Stored items:
☆ ☆ ☆ ☆ ☆

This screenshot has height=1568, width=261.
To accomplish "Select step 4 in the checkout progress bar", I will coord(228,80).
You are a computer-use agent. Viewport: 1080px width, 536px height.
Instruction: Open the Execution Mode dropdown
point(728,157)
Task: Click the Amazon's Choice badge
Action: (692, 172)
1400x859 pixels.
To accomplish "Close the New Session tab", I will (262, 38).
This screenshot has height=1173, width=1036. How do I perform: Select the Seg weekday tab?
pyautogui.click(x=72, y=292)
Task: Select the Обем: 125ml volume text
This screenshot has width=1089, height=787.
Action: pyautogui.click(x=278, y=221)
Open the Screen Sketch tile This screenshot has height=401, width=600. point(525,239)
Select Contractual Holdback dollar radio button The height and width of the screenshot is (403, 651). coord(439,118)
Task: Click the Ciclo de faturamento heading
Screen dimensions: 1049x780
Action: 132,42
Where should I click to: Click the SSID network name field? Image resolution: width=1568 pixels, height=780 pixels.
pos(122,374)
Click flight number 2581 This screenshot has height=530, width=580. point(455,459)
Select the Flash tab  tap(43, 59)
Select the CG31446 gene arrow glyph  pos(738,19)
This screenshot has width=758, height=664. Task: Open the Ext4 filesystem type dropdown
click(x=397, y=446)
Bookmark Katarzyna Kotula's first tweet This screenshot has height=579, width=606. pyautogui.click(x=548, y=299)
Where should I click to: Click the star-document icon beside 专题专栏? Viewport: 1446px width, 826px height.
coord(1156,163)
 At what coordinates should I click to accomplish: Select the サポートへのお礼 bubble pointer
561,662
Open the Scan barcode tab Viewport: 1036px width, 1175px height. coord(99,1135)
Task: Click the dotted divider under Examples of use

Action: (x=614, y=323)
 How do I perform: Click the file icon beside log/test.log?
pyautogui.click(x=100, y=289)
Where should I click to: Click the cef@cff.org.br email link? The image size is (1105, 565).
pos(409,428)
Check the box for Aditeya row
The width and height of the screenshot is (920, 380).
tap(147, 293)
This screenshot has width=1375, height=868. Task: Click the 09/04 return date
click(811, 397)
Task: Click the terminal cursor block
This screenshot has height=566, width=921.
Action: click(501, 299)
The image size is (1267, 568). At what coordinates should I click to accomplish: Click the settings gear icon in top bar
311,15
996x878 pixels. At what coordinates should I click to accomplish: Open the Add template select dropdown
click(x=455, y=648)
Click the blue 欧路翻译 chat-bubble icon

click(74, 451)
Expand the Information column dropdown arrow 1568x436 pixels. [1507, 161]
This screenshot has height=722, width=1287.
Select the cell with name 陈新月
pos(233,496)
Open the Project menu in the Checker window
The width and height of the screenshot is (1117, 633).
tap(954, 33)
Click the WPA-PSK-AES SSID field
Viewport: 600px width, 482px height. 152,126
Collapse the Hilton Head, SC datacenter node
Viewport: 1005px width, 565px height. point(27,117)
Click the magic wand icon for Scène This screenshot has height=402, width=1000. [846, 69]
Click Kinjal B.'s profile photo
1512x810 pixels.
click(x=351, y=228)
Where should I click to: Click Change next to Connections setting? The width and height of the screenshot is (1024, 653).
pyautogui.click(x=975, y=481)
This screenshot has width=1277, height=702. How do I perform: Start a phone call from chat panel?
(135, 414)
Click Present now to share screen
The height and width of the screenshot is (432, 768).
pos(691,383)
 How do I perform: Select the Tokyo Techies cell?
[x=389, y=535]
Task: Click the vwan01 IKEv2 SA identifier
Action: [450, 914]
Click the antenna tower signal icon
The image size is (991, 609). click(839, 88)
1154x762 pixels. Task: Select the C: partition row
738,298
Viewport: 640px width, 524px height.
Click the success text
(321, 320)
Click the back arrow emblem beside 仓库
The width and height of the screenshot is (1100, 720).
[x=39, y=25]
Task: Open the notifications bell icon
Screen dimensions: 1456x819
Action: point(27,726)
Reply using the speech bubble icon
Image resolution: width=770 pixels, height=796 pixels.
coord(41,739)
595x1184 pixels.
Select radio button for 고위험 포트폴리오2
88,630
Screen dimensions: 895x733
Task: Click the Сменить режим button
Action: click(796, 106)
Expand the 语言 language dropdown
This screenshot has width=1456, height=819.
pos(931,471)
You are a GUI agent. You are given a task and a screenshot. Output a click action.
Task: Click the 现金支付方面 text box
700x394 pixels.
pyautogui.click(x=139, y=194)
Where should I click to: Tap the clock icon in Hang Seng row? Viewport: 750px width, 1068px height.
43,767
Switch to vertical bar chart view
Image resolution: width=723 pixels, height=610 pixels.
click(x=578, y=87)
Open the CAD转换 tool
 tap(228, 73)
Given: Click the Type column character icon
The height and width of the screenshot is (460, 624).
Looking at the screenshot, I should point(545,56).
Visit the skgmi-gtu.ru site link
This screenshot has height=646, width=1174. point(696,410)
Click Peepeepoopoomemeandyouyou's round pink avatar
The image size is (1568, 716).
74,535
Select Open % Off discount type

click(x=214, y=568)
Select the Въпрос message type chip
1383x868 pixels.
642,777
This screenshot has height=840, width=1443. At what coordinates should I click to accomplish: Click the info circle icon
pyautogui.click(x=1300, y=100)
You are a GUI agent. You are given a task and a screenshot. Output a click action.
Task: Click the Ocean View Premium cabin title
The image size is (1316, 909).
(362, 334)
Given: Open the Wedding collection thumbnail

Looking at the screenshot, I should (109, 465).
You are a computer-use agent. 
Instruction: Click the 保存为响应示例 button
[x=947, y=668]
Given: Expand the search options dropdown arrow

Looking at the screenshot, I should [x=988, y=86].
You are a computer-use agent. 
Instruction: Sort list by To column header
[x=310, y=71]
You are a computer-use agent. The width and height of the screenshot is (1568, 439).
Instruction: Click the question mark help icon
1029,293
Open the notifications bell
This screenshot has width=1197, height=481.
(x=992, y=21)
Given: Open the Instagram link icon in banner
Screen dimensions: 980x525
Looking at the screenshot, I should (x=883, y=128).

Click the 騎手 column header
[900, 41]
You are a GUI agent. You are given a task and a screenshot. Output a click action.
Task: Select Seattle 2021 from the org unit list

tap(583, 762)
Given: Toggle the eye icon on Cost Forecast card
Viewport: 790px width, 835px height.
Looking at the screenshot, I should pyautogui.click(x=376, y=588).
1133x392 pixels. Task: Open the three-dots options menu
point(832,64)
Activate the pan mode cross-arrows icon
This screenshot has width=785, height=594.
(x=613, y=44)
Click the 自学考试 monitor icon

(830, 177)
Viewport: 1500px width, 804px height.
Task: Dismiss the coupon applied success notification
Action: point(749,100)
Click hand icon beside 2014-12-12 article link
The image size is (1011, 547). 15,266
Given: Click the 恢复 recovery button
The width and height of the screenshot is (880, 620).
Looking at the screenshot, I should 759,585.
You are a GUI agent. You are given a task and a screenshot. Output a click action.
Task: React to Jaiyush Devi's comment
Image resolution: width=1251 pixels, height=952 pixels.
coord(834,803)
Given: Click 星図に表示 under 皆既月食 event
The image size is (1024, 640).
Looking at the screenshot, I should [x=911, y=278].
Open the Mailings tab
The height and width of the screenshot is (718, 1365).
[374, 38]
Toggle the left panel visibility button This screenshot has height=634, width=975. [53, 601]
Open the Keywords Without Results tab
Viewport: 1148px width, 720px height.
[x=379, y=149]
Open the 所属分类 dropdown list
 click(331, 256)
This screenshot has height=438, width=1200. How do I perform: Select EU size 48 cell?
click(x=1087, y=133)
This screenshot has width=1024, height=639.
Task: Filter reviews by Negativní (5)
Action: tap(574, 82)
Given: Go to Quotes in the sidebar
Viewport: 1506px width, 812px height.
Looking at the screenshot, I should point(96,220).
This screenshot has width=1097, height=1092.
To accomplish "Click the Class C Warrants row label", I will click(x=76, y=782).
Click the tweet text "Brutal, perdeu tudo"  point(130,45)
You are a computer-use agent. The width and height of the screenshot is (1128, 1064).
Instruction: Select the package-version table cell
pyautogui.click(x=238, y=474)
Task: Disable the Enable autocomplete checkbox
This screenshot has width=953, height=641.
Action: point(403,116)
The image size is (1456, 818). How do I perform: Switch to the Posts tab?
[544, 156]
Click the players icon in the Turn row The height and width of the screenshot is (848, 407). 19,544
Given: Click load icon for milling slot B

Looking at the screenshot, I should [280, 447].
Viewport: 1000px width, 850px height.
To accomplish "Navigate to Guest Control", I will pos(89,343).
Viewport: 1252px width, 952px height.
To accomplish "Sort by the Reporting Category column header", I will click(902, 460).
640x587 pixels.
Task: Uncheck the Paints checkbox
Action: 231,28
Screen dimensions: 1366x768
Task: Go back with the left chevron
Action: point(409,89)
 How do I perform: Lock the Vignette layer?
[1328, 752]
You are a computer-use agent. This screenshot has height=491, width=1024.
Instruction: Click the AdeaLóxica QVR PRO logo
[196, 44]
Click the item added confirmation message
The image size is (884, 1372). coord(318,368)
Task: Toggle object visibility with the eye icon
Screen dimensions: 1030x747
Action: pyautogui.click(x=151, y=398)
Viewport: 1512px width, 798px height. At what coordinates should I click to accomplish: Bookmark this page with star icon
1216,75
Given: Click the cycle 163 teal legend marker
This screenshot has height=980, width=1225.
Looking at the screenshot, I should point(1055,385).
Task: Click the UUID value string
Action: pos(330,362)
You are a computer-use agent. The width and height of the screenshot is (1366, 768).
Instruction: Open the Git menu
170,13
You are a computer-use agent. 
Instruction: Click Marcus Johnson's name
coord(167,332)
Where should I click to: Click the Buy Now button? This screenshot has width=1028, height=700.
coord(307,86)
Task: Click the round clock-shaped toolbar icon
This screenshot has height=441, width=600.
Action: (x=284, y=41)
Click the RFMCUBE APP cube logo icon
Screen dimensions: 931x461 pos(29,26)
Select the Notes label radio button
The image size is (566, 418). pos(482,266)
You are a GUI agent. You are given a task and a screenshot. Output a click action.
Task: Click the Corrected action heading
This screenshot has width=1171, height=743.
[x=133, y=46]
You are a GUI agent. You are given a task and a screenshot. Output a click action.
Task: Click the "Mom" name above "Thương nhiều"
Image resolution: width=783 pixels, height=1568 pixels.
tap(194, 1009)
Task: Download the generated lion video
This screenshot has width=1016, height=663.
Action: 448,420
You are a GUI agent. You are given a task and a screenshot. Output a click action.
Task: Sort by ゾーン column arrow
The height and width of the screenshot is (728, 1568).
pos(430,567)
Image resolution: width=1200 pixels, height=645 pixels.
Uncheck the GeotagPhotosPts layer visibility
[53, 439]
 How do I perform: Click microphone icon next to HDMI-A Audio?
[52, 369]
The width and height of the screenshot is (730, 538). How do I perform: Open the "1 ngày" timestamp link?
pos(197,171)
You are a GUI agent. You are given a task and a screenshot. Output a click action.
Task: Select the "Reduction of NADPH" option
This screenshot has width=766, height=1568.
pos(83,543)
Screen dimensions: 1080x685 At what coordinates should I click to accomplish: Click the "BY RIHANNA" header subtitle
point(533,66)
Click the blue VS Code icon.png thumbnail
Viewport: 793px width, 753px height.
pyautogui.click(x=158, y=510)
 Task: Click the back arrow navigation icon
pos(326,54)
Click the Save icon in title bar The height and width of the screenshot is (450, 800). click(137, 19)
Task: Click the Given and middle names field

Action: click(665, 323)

☆ ☆ ☆ ☆ ☆

# [What needs to be done]
Quote exactly the first line of the data and every line after it through the one holding "Task: Select the Обем: 125ml volume text".

# [Exercise solution]
This screenshot has height=1568, width=261.
To accomplish "Select step 4 in the checkout progress bar", I will coord(228,80).
You are a computer-use agent. Viewport: 1080px width, 536px height.
Instruction: Open the Execution Mode dropdown
point(728,157)
Task: Click the Amazon's Choice badge
Action: (692, 172)
1400x859 pixels.
To accomplish "Close the New Session tab", I will (262, 38).
This screenshot has height=1173, width=1036. How do I perform: Select the Seg weekday tab?
pyautogui.click(x=72, y=292)
Task: Select the Обем: 125ml volume text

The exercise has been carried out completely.